Consignes ▸
a) Recopiez le passage du texte sur la relecture des livres qui va de "La parole est" jusqu'à "rien que ça !".
b) Relevez, dans le texte sur la relecture des livres, chaque phrase qui se termine par un point d'interrogation.

**** Texte

Question cruciale, à la base même de la gestion des loisirs de l’Homme du 21ème siècle. Un livre, aussi bon soit-il, mérite-t-il d’être impunément twicé ? Et ce au mépris de ses petits congénères ? Le sujet est sensible, et ne saurait être traité à la légère. Justement, Le Tigre s’apprête à le faire.
Quoi ?
Au cours d’un dîner chez des amis léopards, je parcourais leur bibliothèque lorsqu’un ouvrage a attiré mon attention. Le prenant entre mes doigts, celui-ci me dit alors, d’un ton aguicheur mêlé d’un certain reproche et en anglais (puisqu’il était écrit dans cette langue) : your friend read me. Twice. Comme si c’était un crime de relire un bouquin. Et ce verbe d’un barbarisme néo-saxon, twicer, c’est d’un chic écrasant !
S’est alors posée l’évidente question : que penser du fait de relire (une fois, dix fois, mille fois comme un gamin dans une école coranique) un bouquin ? Est-ce acceptable ou complètement inutile ? Mince, y’a de quoi écrire un article ! Dont acte.
Pour rendre la discussion un peu moins chiante, imaginez deux piliers de bar à une heure avancée qui discourent sur les bienfaits et méfaits de la relecture d’une œuvre littéraire. Pour être manichéen, l’un sera pour, l’autre contre. Et comme ils ne sont pas totalement beurrés, ces individus ont la courtoisie de laisser l’autre développer son argumentation sans intervenir tel le roquet (merci encore Jacques). Sans compter qu’ils ont eu la même idée de plaider en trois parties.
Certes l’avantage sera au second, qui pourra rebondir sur les idées de son acolyte. Mais c’est sans compter le serveur (Le Tigre bien sûr), qui, fermement décidé à fermer l’établissement (le post) proposera une délicieuse synthèse qui représentera ma position finale.
La parole est au pilier au pastis : pourquoi relire un livre
Un célèbre philosophe (ai encore oublié qui, tsss) disait quelque chose dans le genre : au lieu de me bassiner avec les livres que tu as aimés, crache plutôt le titre de celui que tu as le plus relu. J’aime bien commencer par une citation bien sentie. Et cette phrase veut tout dire : le livre qu’on adore, et bien on le relit naturellement. La nature humaine, rien que ça !
D’abord, à l’instar d’un excellent film ou d’un succulent plat dans le même restaurant, je ne vois pas pourquoi je me priverai du petit plaisir de relire un bon texte. Ça ne mange pas de pain de se concentrer sur ses propres petits classiques. En jetant un œil à la production littéraire qui inonde le marché actuel, y’a pas grand chose à se mettre sous la dent. Et puis j’fais c’que j’veux.

********
**** Jeu de données

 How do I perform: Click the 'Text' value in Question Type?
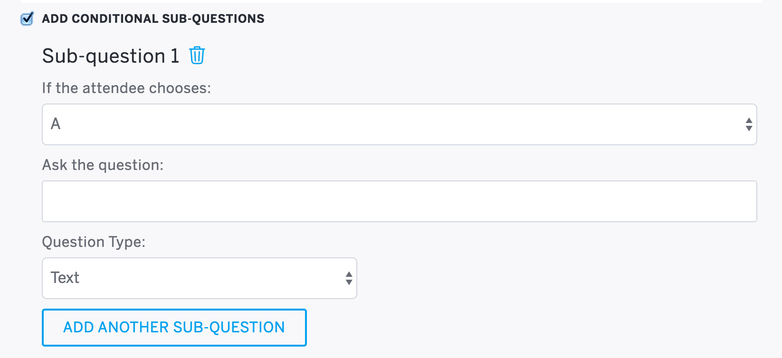tap(65, 278)
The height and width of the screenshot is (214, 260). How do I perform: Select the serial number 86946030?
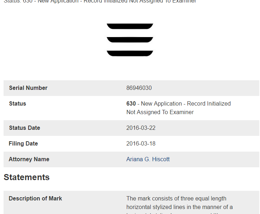coord(139,88)
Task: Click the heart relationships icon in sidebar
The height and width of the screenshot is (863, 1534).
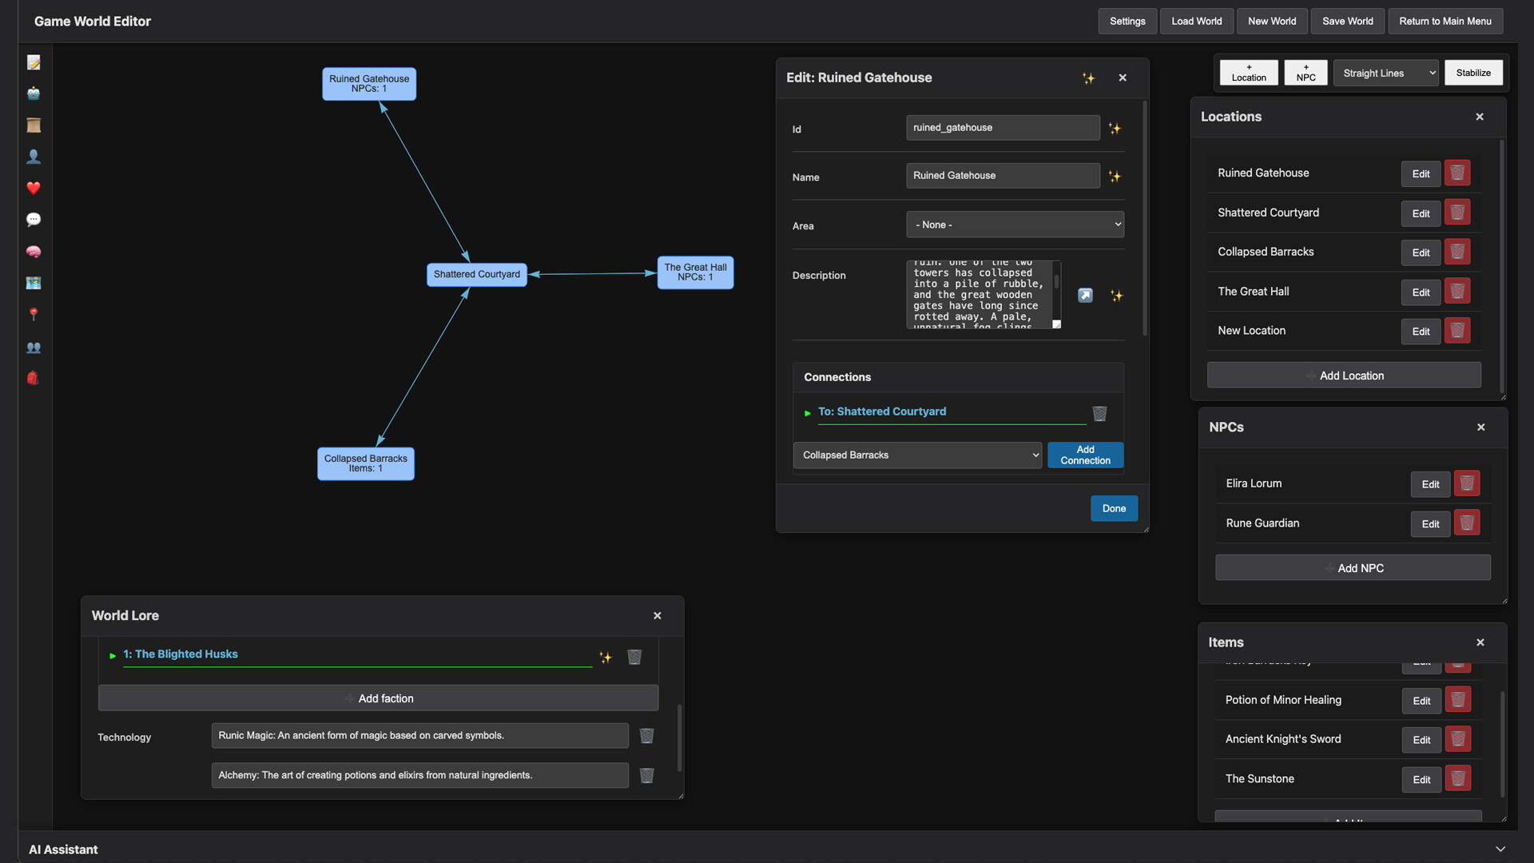Action: (x=34, y=189)
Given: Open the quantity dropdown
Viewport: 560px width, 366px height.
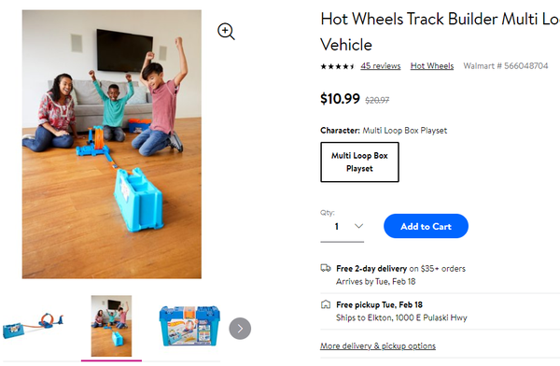Looking at the screenshot, I should pyautogui.click(x=343, y=227).
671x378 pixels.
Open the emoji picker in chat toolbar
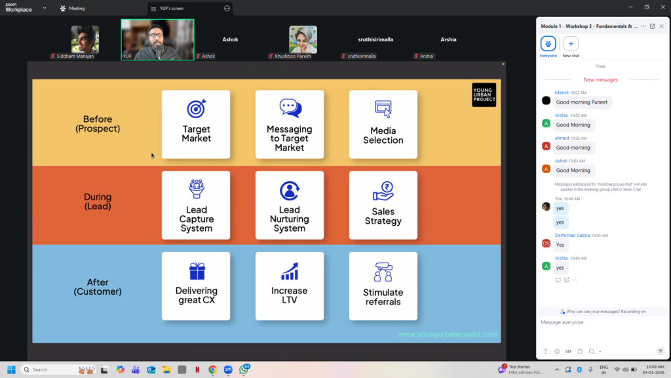pos(557,351)
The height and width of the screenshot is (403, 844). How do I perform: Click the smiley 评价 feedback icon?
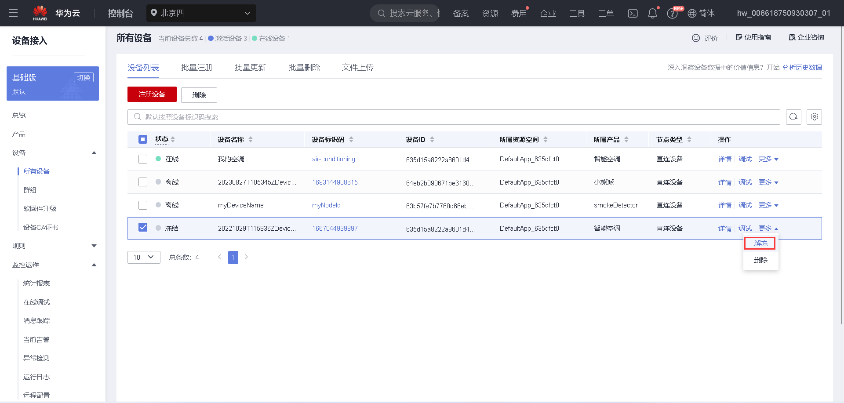coord(696,38)
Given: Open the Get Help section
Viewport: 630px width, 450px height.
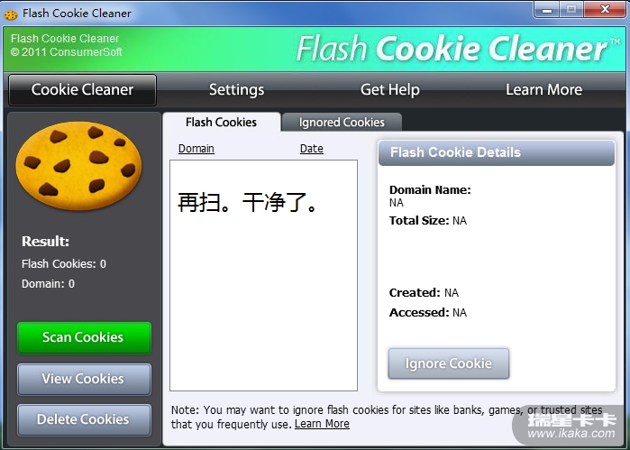Looking at the screenshot, I should pyautogui.click(x=389, y=89).
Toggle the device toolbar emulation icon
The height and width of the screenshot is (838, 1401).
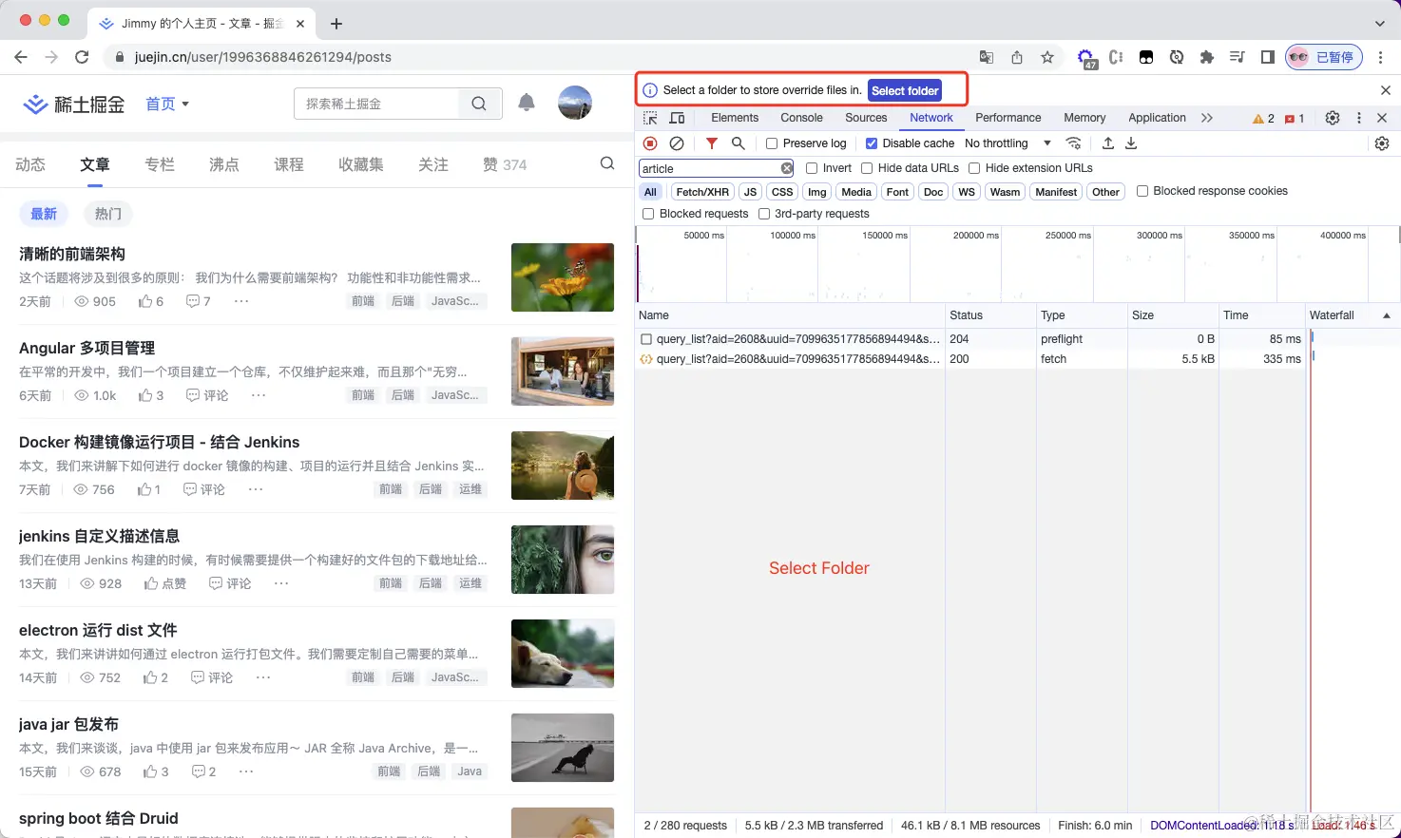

********

Corrigé ▸
a)
La parole est au pilier au pastis : pourquoi relire un livre
Un célèbre philosophe (ai encore oublié qui, tsss) disait quelque chose dans le genre : au lieu de me bassiner avec les livres que tu as aimés, crache plutôt le titre de celui que tu as le plus relu. J’aime bien commencer par une citation bien sentie. Et cette phrase veut tout dire : le livre qu’on adore, et bien on le relit naturellement. La nature humaine, rien que ça !

b)
Un livre, aussi bon soit-il, mérite-t-il d’être impunément twicé ?
Et ce au mépris de ses petits congénères ?
Quoi ?
S’est alors posée l’évidente question : que penser du fait de relire (une fois, dix fois, mille fois comme un gamin dans une école coranique) un bouquin ?
Est-ce acceptable ou complètement inutile ?